## Task goal
Restate the records below word for word.

## Data supplied
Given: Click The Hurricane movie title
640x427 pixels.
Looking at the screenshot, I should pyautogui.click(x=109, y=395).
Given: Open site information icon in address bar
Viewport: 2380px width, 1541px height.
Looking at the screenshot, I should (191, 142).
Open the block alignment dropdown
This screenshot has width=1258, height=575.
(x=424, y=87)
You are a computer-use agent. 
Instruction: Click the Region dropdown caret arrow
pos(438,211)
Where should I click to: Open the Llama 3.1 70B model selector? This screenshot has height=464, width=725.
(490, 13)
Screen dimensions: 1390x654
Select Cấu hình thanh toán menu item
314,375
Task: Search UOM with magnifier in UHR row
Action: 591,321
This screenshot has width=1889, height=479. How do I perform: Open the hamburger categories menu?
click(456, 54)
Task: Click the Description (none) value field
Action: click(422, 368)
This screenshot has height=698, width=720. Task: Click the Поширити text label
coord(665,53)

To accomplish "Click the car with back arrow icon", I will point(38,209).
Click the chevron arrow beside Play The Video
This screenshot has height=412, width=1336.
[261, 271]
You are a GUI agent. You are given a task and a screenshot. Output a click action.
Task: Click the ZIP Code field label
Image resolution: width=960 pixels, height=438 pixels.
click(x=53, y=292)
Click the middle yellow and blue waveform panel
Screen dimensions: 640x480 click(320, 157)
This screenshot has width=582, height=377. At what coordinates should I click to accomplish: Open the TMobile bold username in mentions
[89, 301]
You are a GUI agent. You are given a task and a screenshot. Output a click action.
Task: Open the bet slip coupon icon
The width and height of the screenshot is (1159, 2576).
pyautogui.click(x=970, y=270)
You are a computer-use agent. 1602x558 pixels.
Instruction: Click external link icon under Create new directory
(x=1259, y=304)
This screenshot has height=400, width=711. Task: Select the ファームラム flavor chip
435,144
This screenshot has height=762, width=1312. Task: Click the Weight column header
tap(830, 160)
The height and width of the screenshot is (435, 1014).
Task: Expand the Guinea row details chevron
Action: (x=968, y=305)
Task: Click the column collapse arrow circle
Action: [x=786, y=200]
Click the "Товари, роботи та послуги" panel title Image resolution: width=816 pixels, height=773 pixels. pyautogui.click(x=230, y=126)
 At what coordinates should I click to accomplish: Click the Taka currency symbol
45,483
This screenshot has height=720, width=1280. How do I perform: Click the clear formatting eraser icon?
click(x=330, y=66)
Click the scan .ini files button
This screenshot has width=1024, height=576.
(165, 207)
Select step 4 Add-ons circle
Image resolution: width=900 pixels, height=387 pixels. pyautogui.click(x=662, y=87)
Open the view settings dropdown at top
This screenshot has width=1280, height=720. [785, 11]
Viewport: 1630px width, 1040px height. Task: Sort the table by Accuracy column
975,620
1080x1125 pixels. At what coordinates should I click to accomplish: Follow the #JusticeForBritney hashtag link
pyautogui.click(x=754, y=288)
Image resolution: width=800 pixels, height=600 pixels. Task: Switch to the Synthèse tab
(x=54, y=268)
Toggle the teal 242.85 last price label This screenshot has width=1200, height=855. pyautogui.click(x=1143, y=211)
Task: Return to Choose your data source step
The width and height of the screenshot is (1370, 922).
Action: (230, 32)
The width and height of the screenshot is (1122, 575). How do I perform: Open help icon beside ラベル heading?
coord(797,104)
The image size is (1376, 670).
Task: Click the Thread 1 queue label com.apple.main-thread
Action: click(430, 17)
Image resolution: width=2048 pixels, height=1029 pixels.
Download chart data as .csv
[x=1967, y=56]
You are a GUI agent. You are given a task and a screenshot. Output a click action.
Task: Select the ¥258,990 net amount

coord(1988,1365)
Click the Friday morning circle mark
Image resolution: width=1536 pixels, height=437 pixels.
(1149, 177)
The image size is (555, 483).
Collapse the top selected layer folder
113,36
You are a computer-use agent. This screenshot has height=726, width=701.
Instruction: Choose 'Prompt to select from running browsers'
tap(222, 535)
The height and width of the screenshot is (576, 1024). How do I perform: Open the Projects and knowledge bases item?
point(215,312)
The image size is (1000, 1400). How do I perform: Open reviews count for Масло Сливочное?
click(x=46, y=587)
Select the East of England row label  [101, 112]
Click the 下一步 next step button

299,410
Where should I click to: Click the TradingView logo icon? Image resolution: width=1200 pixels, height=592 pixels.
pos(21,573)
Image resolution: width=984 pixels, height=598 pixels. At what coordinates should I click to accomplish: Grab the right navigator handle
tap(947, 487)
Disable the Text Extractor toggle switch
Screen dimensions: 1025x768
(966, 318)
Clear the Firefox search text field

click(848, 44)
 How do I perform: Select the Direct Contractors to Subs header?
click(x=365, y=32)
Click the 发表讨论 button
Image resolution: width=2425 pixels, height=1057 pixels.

## Response to this exercise
Given: Click The Hurricane movie title
640x427 pixels.
Looking at the screenshot, I should pyautogui.click(x=109, y=395).
Given: Open site information icon in address bar
Viewport: 2380px width, 1541px height.
Looking at the screenshot, I should (191, 142).
Open the block alignment dropdown
This screenshot has width=1258, height=575.
(x=424, y=87)
You are a computer-use agent. 
Instruction: Click the Region dropdown caret arrow
pos(438,211)
Where should I click to: Open the Llama 3.1 70B model selector? This screenshot has height=464, width=725.
(490, 13)
Screen dimensions: 1390x654
Select Cấu hình thanh toán menu item
314,375
Task: Search UOM with magnifier in UHR row
Action: 591,321
This screenshot has width=1889, height=479. How do I perform: Open the hamburger categories menu?
click(456, 54)
Task: Click the Description (none) value field
Action: click(422, 368)
This screenshot has height=698, width=720. Task: Click the Поширити text label
coord(665,53)

To accomplish "Click the car with back arrow icon", I will point(38,209).
Click the chevron arrow beside Play The Video
This screenshot has height=412, width=1336.
[261, 271]
You are a GUI agent. You are given a task and a screenshot. Output a click action.
Task: Click the ZIP Code field label
Image resolution: width=960 pixels, height=438 pixels.
click(x=53, y=292)
Click the middle yellow and blue waveform panel
Screen dimensions: 640x480 click(320, 157)
This screenshot has width=582, height=377. At what coordinates should I click to accomplish: Open the TMobile bold username in mentions
[89, 301]
You are a GUI agent. You are given a task and a screenshot. Output a click action.
Task: Open the bet slip coupon icon
The width and height of the screenshot is (1159, 2576).
pyautogui.click(x=970, y=270)
You are a computer-use agent. 1602x558 pixels.
Instruction: Click external link icon under Create new directory
(x=1259, y=304)
This screenshot has height=400, width=711. Task: Select the ファームラム flavor chip
435,144
This screenshot has height=762, width=1312. Task: Click the Weight column header
tap(830, 160)
The height and width of the screenshot is (435, 1014).
Task: Expand the Guinea row details chevron
Action: (x=968, y=305)
Task: Click the column collapse arrow circle
Action: [x=786, y=200]
Click the "Товари, роботи та послуги" panel title Image resolution: width=816 pixels, height=773 pixels. pyautogui.click(x=230, y=126)
 At what coordinates should I click to accomplish: Click the Taka currency symbol
45,483
This screenshot has height=720, width=1280. How do I perform: Click the clear formatting eraser icon?
click(x=330, y=66)
Click the scan .ini files button
This screenshot has width=1024, height=576.
(165, 207)
Select step 4 Add-ons circle
Image resolution: width=900 pixels, height=387 pixels. pyautogui.click(x=662, y=87)
Open the view settings dropdown at top
This screenshot has width=1280, height=720. [785, 11]
Viewport: 1630px width, 1040px height. Task: Sort the table by Accuracy column
975,620
1080x1125 pixels. At what coordinates should I click to accomplish: Follow the #JusticeForBritney hashtag link
pyautogui.click(x=754, y=288)
Image resolution: width=800 pixels, height=600 pixels. Task: Switch to the Synthèse tab
(x=54, y=268)
Toggle the teal 242.85 last price label This screenshot has width=1200, height=855. pyautogui.click(x=1143, y=211)
Task: Return to Choose your data source step
The width and height of the screenshot is (1370, 922).
Action: (230, 32)
The width and height of the screenshot is (1122, 575). How do I perform: Open help icon beside ラベル heading?
coord(797,104)
The image size is (1376, 670).
Task: Click the Thread 1 queue label com.apple.main-thread
Action: click(430, 17)
Image resolution: width=2048 pixels, height=1029 pixels.
Download chart data as .csv
[x=1967, y=56]
You are a GUI agent. You are given a task and a screenshot. Output a click action.
Task: Select the ¥258,990 net amount

coord(1988,1365)
Click the Friday morning circle mark
Image resolution: width=1536 pixels, height=437 pixels.
(1149, 177)
The image size is (555, 483).
Collapse the top selected layer folder
113,36
You are a computer-use agent. This screenshot has height=726, width=701.
Instruction: Choose 'Prompt to select from running browsers'
tap(222, 535)
The height and width of the screenshot is (576, 1024). How do I perform: Open the Projects and knowledge bases item?
point(215,312)
The image size is (1000, 1400). How do I perform: Open reviews count for Масло Сливочное?
click(x=46, y=587)
Select the East of England row label  [101, 112]
Click the 下一步 next step button

299,410
Where should I click to: Click the TradingView logo icon? Image resolution: width=1200 pixels, height=592 pixels.
pos(21,573)
Image resolution: width=984 pixels, height=598 pixels. At what coordinates should I click to accomplish: Grab the right navigator handle
tap(947, 487)
Disable the Text Extractor toggle switch
Screen dimensions: 1025x768
(966, 318)
Clear the Firefox search text field

click(848, 44)
 How do I perform: Select the Direct Contractors to Subs header?
click(x=365, y=32)
Click the 发表讨论 button
Image resolution: width=2425 pixels, height=1057 pixels.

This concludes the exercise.